This is just a geometric sort of question about how to picture/intuit on homology, hope it's considered attractive and not just "vague" haha
So if you take a typical generator for the torsion element in $H_1(K)$, where $K$ is the Klein Bottle, you can picture deforming the loop down the 'length of the tube' and getting the orientation reversed when you get back around.
However, I'm wondering if there is another way to visualize the torsion. If you take a stretchy piece of string and wind it around twice the torsion element, then tie the ends off, is there a way to deform the string so that it simply "falls off" the Klein Bottle? Or is this asking too much?
Obviously "falls off" is sort of a 3-d notion. I guess what I'm asking is that if your Klein bottle is sitting in a high-dimensional Euclidean Space (I guess 5+ should suffice to avoid any complications at all, but maybe 4 is fine as well), is the map that winds a circle around (a tubular neighborhood around) the torsion element twice homotopy-equivalent to a free loop rel $K$? Or is this not quite the right question?
Thanks!
What you're asking sounds more like torsion in the fundamental group. The intuition works for instance for $\mathbb{RP}^2$. Wind your loop around twice and suddenly you can continuously deform your loop into a point. Since $H_1$ is the abelianisation of $\pi_1$, part of this intuition is reflected onto $H_1$ as well.

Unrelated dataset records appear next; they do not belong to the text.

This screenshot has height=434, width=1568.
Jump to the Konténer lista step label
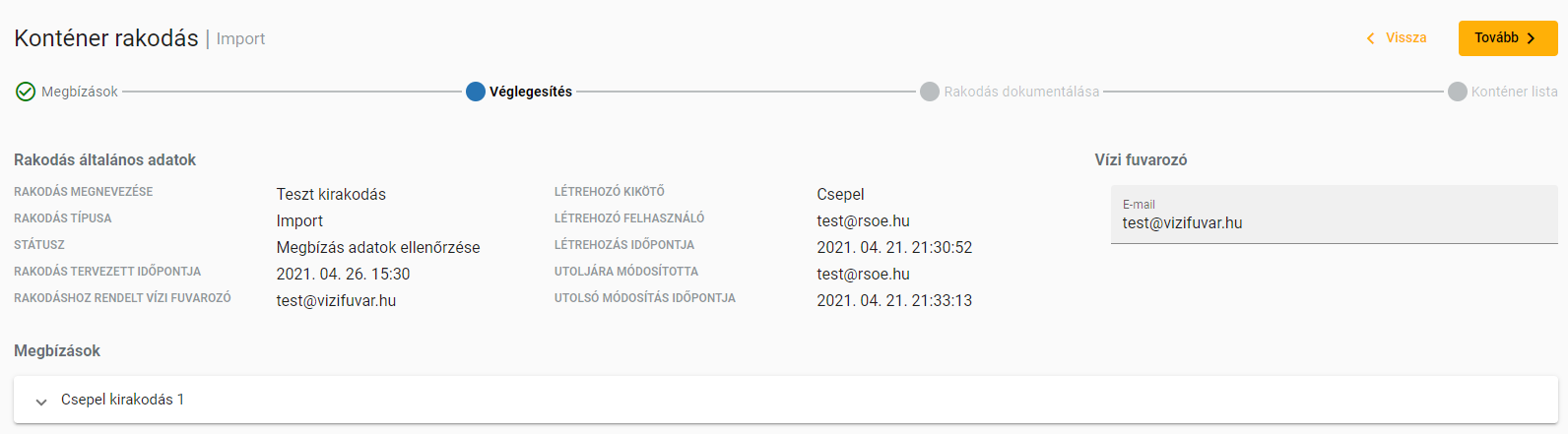[x=1514, y=92]
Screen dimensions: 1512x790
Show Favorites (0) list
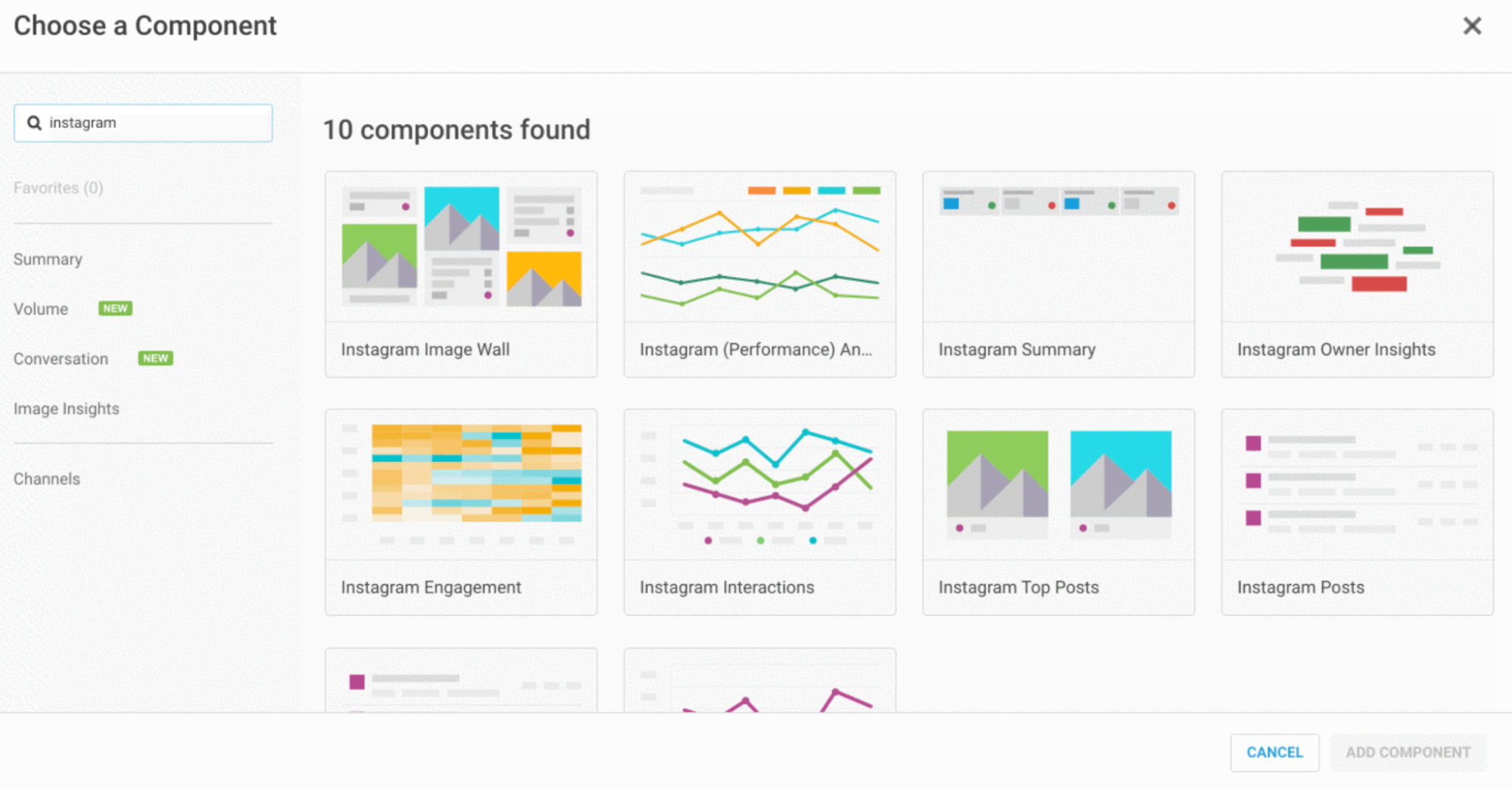[x=58, y=188]
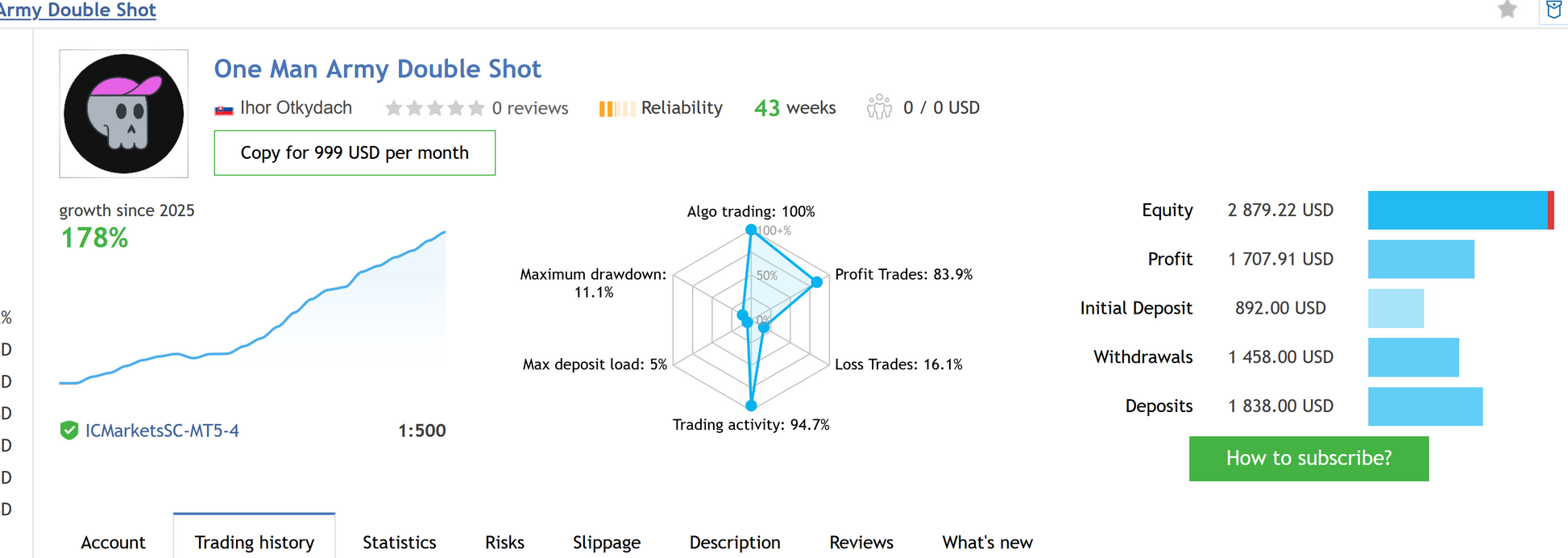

The case of the Klein bottle would be a bit more subtle because although H1 has torsion, it doesn't come from torsion in $\pi_1$ (I think $\pi_1$ is torsionfree). Somewhat tautologically, you should still be able to say that, upon going around your loop twice, it becomes the boundary of some $2$-cycle, and perhaps if you squint hard enough you can see this geometrically.
OK so I said that if you squint you get to see the torsion so let's squint. We have two $2$-simplices $A$ and $B$, and we can make sense of their boundaries. We have $\partial A = a + b - c$, and $\partial B = -a + b + c$. That means that $\partial(A + B) = 2b$, which means that by adding $b$ up to itself we suddenly get to realise it as the boundary of a $2$-simplex.
This makes sense from the picture. $A$ and $B$ together can be thought of as the entire square, and tracing along its boundary we see that we pass through $b$ twice with the correct orientation.